■ Given information ■
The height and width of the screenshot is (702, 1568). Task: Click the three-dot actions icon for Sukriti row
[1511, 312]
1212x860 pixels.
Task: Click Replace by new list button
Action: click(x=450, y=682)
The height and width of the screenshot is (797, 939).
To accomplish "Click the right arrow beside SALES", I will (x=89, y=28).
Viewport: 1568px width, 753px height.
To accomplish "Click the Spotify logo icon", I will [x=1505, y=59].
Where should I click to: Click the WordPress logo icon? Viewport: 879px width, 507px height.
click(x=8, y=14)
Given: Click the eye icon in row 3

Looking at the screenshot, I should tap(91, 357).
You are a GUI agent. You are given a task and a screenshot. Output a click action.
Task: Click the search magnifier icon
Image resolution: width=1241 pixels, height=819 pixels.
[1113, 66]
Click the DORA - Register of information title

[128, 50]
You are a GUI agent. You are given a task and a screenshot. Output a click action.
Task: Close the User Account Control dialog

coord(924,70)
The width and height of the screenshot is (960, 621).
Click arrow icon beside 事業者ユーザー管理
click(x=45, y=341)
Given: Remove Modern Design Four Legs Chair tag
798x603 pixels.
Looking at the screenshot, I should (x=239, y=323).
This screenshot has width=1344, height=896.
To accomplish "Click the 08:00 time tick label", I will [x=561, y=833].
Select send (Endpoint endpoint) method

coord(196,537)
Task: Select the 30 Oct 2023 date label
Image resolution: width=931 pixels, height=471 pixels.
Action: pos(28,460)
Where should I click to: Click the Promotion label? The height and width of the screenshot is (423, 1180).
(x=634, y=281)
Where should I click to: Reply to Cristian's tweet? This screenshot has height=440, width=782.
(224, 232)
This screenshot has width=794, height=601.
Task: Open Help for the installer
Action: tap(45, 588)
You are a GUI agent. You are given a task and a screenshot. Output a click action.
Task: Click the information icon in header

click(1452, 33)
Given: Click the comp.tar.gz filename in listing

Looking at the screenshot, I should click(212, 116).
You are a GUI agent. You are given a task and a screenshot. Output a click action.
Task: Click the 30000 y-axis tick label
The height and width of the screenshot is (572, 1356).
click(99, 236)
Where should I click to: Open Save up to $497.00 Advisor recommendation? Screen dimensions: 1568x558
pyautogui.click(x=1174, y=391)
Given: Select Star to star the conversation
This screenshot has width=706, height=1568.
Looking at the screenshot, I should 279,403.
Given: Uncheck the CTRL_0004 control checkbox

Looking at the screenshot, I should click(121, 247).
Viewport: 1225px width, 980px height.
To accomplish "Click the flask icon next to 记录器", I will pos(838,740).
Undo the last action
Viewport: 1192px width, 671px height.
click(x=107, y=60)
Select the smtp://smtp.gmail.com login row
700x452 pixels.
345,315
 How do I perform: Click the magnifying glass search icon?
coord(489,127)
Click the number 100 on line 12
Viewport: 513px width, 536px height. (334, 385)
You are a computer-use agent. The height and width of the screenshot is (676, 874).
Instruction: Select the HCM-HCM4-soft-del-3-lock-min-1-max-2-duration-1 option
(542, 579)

■ Exercise objective ■
Give the listing above again in full, with no word altered.

■ Expected answer ■
The height and width of the screenshot is (702, 1568). Task: Click the three-dot actions icon for Sukriti row
[1511, 312]
1212x860 pixels.
Task: Click Replace by new list button
Action: click(x=450, y=682)
The height and width of the screenshot is (797, 939).
To accomplish "Click the right arrow beside SALES", I will (x=89, y=28).
Viewport: 1568px width, 753px height.
To accomplish "Click the Spotify logo icon", I will [x=1505, y=59].
Where should I click to: Click the WordPress logo icon? Viewport: 879px width, 507px height.
click(x=8, y=14)
Given: Click the eye icon in row 3

Looking at the screenshot, I should tap(91, 357).
You are a GUI agent. You are given a task and a screenshot. Output a click action.
Task: Click the search magnifier icon
Image resolution: width=1241 pixels, height=819 pixels.
[1113, 66]
Click the DORA - Register of information title

[128, 50]
You are a GUI agent. You are given a task and a screenshot. Output a click action.
Task: Close the User Account Control dialog

coord(924,70)
The width and height of the screenshot is (960, 621).
Click arrow icon beside 事業者ユーザー管理
click(x=45, y=341)
Given: Remove Modern Design Four Legs Chair tag
798x603 pixels.
Looking at the screenshot, I should (x=239, y=323).
This screenshot has width=1344, height=896.
To accomplish "Click the 08:00 time tick label", I will [x=561, y=833].
Select send (Endpoint endpoint) method

coord(196,537)
Task: Select the 30 Oct 2023 date label
Image resolution: width=931 pixels, height=471 pixels.
Action: pos(28,460)
Where should I click to: Click the Promotion label? The height and width of the screenshot is (423, 1180).
(x=634, y=281)
Where should I click to: Reply to Cristian's tweet? This screenshot has height=440, width=782.
(224, 232)
This screenshot has width=794, height=601.
Task: Open Help for the installer
Action: tap(45, 588)
You are a GUI agent. You are given a task and a screenshot. Output a click action.
Task: Click the information icon in header

click(1452, 33)
Given: Click the comp.tar.gz filename in listing

Looking at the screenshot, I should click(212, 116).
You are a GUI agent. You are given a task and a screenshot. Output a click action.
Task: Click the 30000 y-axis tick label
The height and width of the screenshot is (572, 1356).
click(99, 236)
Where should I click to: Open Save up to $497.00 Advisor recommendation? Screen dimensions: 1568x558
pyautogui.click(x=1174, y=391)
Given: Select Star to star the conversation
This screenshot has width=706, height=1568.
Looking at the screenshot, I should 279,403.
Given: Uncheck the CTRL_0004 control checkbox

Looking at the screenshot, I should click(121, 247).
Viewport: 1225px width, 980px height.
To accomplish "Click the flask icon next to 记录器", I will pos(838,740).
Undo the last action
Viewport: 1192px width, 671px height.
click(x=107, y=60)
Select the smtp://smtp.gmail.com login row
700x452 pixels.
345,315
 How do I perform: Click the magnifying glass search icon?
coord(489,127)
Click the number 100 on line 12
Viewport: 513px width, 536px height. (334, 385)
You are a computer-use agent. The height and width of the screenshot is (676, 874).
Instruction: Select the HCM-HCM4-soft-del-3-lock-min-1-max-2-duration-1 option
(542, 579)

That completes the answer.